L’offre en formation des infirmiers est abondante dans le public comme le privé, mais la qualité a considérablement baissé. Des écoles de formation d’infirmiers pullulent un peu partout profitant de la passivité, voire de l’absence d’un contrôle digne de ce nom. Les professionnels de la santé le reconnaissent tous: il y a un vrai problème de maîtrise des actes médicaux par des infirmiers formés dans des conditions qui ne répondent à aucune norme. Résultat, pas un seul jour ne passe sans que l’on ne rapporte des incidents dans les hôpitaux et les cliniques privées.
Ce déficit de compétences est un problème transversal à tous les établissements de santé publics et privés, relève le Pr Chakib Nejjari, président de l’Université Mohammed VI des sciences de la santé. Pour répondre aux besoins du marché et se conformer aux normes internationales, cette université a fait le choix de l’hyperspécialisation des infirmiers. Sa faculté des sciences et techniques de santé ne forme pas des généralistes mais des infirmiers de «bloc opératoire», des infirmiers spécialisés en oncologie, urgentistes, des infirmiers spécialisés en néonatalogie, etc. L’idée est de former des compétences pointues pour se différencier et se mettre en phase avec la tendance mondiale. La duplication de cette spécialisation dans le système de formation public se heurte à des contraintes budgétaires. Car pour l’Etat, un infirmier «bac+5» veut dire une progression sur une échelle de rémunération dans la grille de la Fonction publique. Et donc, une revalorisation salariale.

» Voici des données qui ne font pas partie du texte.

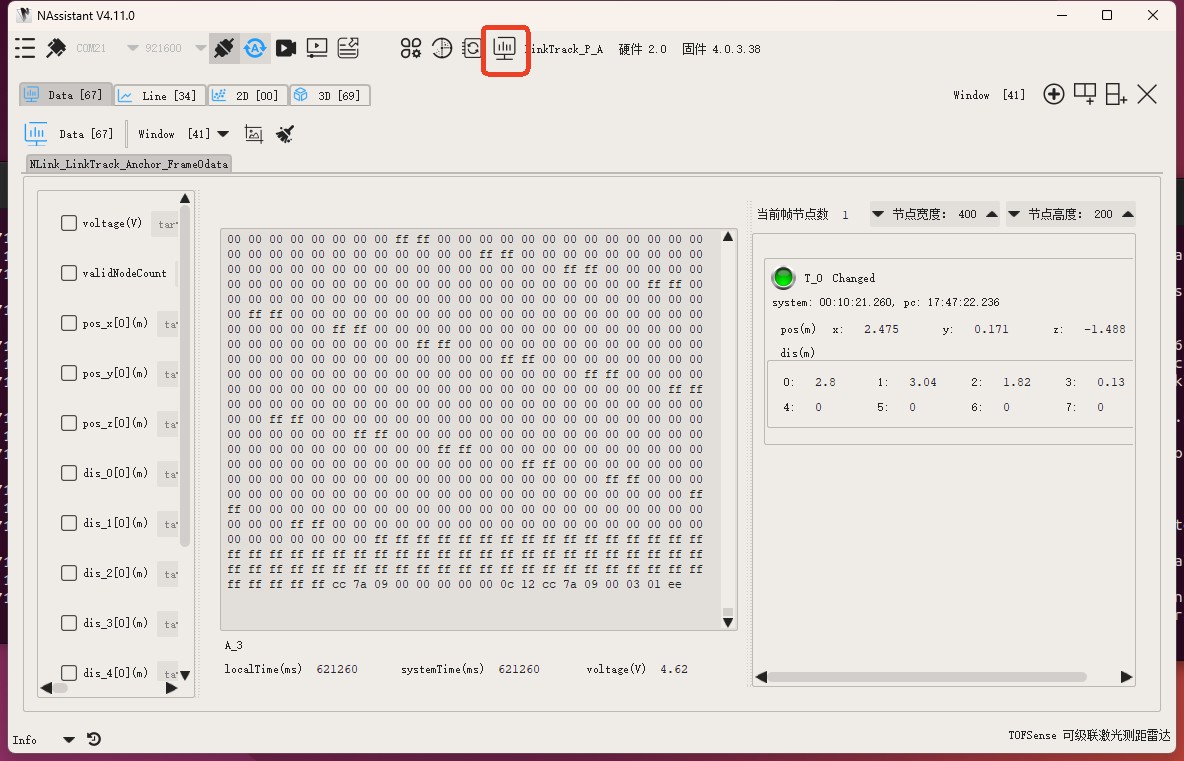The image size is (1184, 761).
Task: Click the serial port connect plug icon
Action: (x=224, y=48)
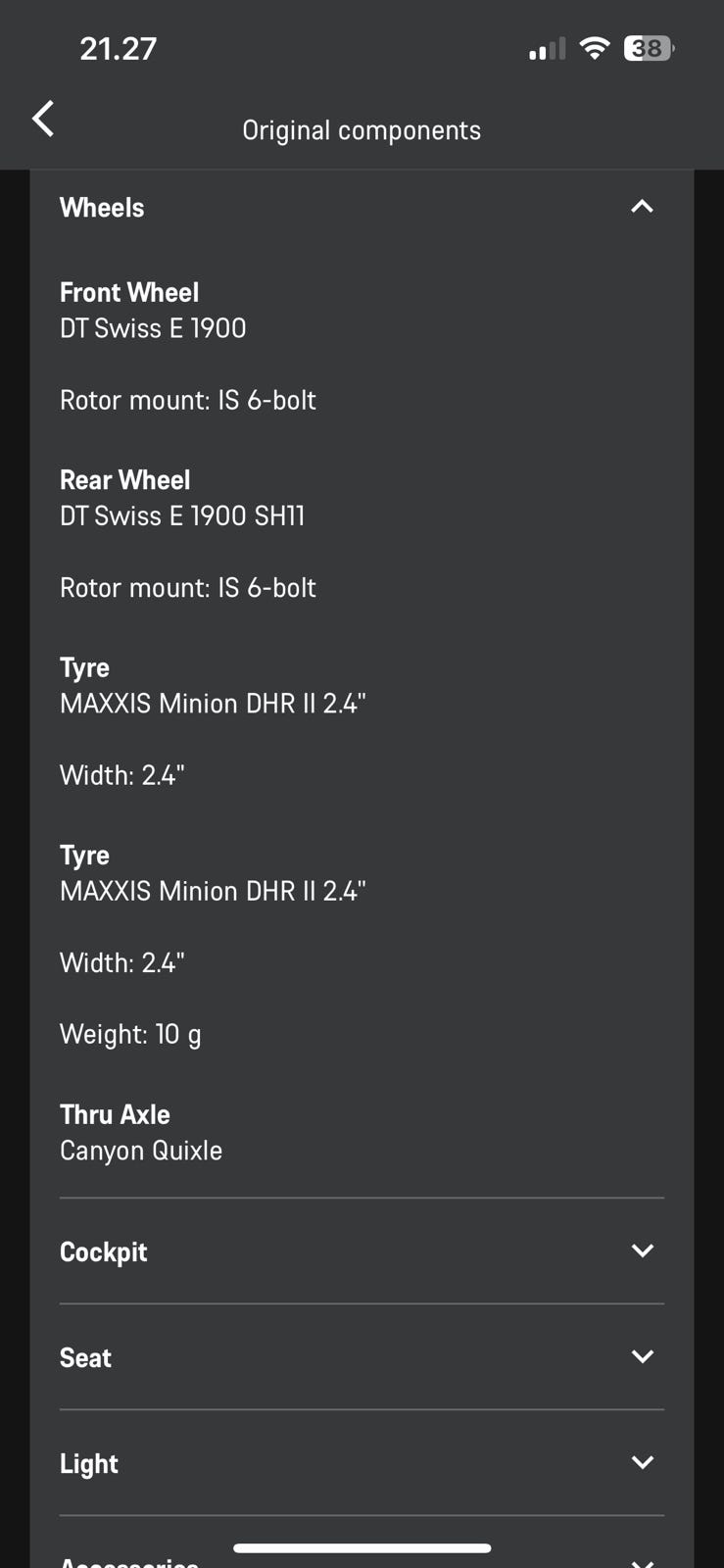Expand the Cockpit section chevron

[x=642, y=1250]
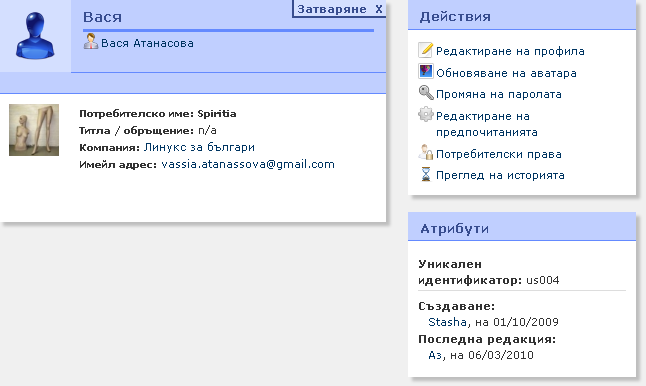Close the panel with Затваряне X

point(339,9)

Propos recueillis par Abashi SHAMAMBA

                                                                            

La toile de l’Université Mohammed VI des sciences de la santé

 L’université Mohammed VI des sciences de la santé entame sa cinquième année. Si le grand public la connaît surtout pour sa faculté de médecine, cette université est structurée autour d’un impressionnant écosystème.

Premier pôle, celui de la Formation qui comprend une faculté de médecine, une faculté de médecine dentaire, une faculté de pharmacie, une faculté des sciences et techniques de santé (celle-ci comprend des filières des métiers paramédicaux: sages-femmes, kinésithérapeutes, hygiénistes, infirmiers…), l’Ecole de génie biomédicale qui forme des ingénieurs. Les 32 lauréats de la première promotion sortie en juillet 2018 ont été recrutés par les multinationales (Siemens, Philips), les hôpitaux et les cliniques privées. L’école prépare aussi un cursus bac+3 dans les techniques biomédicales. La demande en filière des techniciens de radiologie explose actuellement.

L’autre composante, l’Ecole internationale de santé publique, a une très forte orientation africaine. Elle prépare à deux filières: la santé publique et le management des établissements de santé et des hôpitaux. Elle développe aussi une grosse activité de formation continue, dont un MBA des systèmes de santé monté avec l’OMS destiné aux directeurs des hôpitaux marocains.

Deuxième pôle, le Centre d’innovation avec un focus particulier sur la préparation des brevets de propriété intellectuelle. Vient après le Laboratoire national de références (LNR) qui réalise des analyses très complexes (cytogénétiques entre autres) qui étaient jadis systématiquement réalisées en Europe.

Le Centre international de simulation médicale est le troisième pôle. La simulation est devenue aujourd’hui le standard en matière pédagogique. Les étudiants en médecine ou en sciences infirmières s’exercent d’abord sur les mannequins dans une mise en situation qui ressemble à un cas réel. Ils passent 25 à 30% du temps de formation dans l’apprentissage par simulation.

Enfin, le pôle hospitalier qui comprend l’hôpital Cheikh Khalifa d’une capacité de 350 lits, celui en cours de construction à Bouskoura. Son ouverture est prévue en septembre 2019. Un troisième hôpital sera construit à Beni Mellal.